In [1]:
import pandas as pd
import numpy as np
import re

In [2]:
data = pd.read_csv("data/US_Accidents_March23.csv")
data.shape

(7728394, 46)

In this notebook, we load and process The US Traffic Accident dataset for analysis and modeling. We clean the data and also extract some potentially useful information.

## 1. Dataset Overview

The US Traffic Accident dataset from [Kaggle](https://www.kaggle.com/datasets/sobhanmoosavi/us-accidents) provides comprehensive information on traffic accidents across the United States from 2016 to 2023. It contains 7,728,394 rows and 24 columns, each representing a different attribute of the accidents. Here's a brief overview of some of the key columns:

* `ID`: Unique identifier for each accident.
* `Source`: Source of the accident report (e.g., 911 call, news).
* `Severity`: Accident severity rating (on a scale from 1 to 4). 1 indicates the least impact on traffic (i.e., short delay as a result of the accident) and 4 indicates a significant impact on traffic (i.e., long delay).
* `Start_Time`: Start time of the accident.
* `End_Time`: Time when the impact of accident on traffic flow was dismissed.
* `Start_Lat/Start_Lng`: Latitude and longitude where the accident started.
* `End_Lat/End_Lng`: Latitude and longitude where the accident ended (many missing values).
* `Distance(mi)`: The length of the road extent affected by the accident.
* `Description`: Brief description of the accident.
* `Street`, `City`, `County`, `State`, `Zipcode`: Location details of the accident.
* `Country`: Country where the accident occurred (all should be the USA).
* `Timezone`: Timezone of the accident location.
* `Airport_Code`: Nearest airport to the accident location.
* `Weather_Timestamp`: Time when weather data was recorded.
* `Temperature(F)`, `Wind_Chill(F)`, `Humidity(%)`, `Pressure(in)`, `Visibility(mi)`, `Wind_Direction`, `Wind_Speed(mph)`, `Precipitation(in)`, `Weather_Condition`: Various weather-related attributes.
* `Amenity`, `Bump`, `Crossing`, `Give_Way`, `Junction`, `No_Exit`, `Railway`, `Roundabout`, `Station`, `Stop`, `Traffic_Calming`, `Traffic_Signal`, `Turning_Loop`: Boolean indicators for the presence of specific road features.
* `Sunrise_Sunset`, `Civil_Twilight`, `Nautical_Twilight`, `Astronomical_Twilight`: Time of day indicators related to the position of the sun.

## 2. Data Processing

### 2.2. Handling Missing Values

In [3]:
init_nrows = data.shape[0]

In [4]:
missing_values = data.isnull().sum()
missing_values = missing_values[missing_values > 0]

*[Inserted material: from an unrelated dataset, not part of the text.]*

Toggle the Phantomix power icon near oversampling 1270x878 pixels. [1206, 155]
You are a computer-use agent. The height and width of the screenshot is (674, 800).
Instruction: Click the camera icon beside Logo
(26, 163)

Percentage of missing values per column

In [5]:
#missing_values

In [6]:
100 * missing_values / data.shape[0]

End_Lat                  44.029355
End_Lng                  44.029355
Description               0.000065
Street                    0.140637
City                      0.003274
Zipcode                   0.024779
Timezone                  0.101030
Airport_Code              0.292881
Weather_Timestamp         1.555666
Temperature(F)            2.120143
Wind_Chill(F)            25.865904
Humidity(%)               2.253301
Pressure(in)              1.820288
Visibility(mi)            2.291524
Wind_Direction            2.267043
Wind_Speed(mph)           7.391355
Precipitation(in)        28.512858
Weather_Condition         2.244438
Sunrise_Sunset            0.300787
Civil_Twilight            0.300787
Nautical_Twilight         0.300787
Astronomical_Twilight     0.300787
dtype: float64

As we want to predict accident severity, some columns may be redundant or not useful for our predictive modeling.
* `ID`: Unique identifier, not useful for prediction.
* `Source`: Source of the accident report; may not impact severity directly.
* `End_Lat/End_Lng`: High percentage of missing values and likely less useful.
* `Description`: Free-text description; challenging to use directly without NLP techniques.
* `Country`: All entries should be the USA, providing no variance.
* `Airport_Code`: Specific to the nearest airport, which may not directly impact severity.
* `Civil_Twilight`, `Nautical_Twilight`, `Astronomical_Twilight`: They could be less useful or redundant given the information provided by `Sunrise_Sunset`.
* `Weather_Timestamp`: May be redundant but useful for verification and imputation of weather information.
* `Wind_Chill(F)`: Given that `Wind_Chill(F)` is derived from `Temperature(F)` and `Wind_Speed(mph)`, it may be redundant.
* `Street`: Steet names may not be useful on their own but we could use them to determine the type of road (street, highway, etc.)
* `Timezone`: Given we have the local time and day/night status (`Sunrise_Sunset`), the time zone may not be relevant.
* `Wind_Direction`: Compared to other weather information, `Wind_Direction` nay not have a significant importance.

In [7]:
df_clean = data.drop(columns=[
    "Source", "End_Lat", "End_Lng", "Description", "Country", "Airport_Code", "Civil_Twilight", "Wind_Direction",
    "Nautical_Twilight", "Astronomical_Twilight", "Wind_Chill(F)", "Timezone", "Weather_Timestamp", "Zipcode"]).copy()

In [8]:
del(data)

After removing redundant or not so useful columns, we still have a few with missing values. Most columns are missing a very small percentage of values, except for `Precipitation(in)` which is missing 28.5\%.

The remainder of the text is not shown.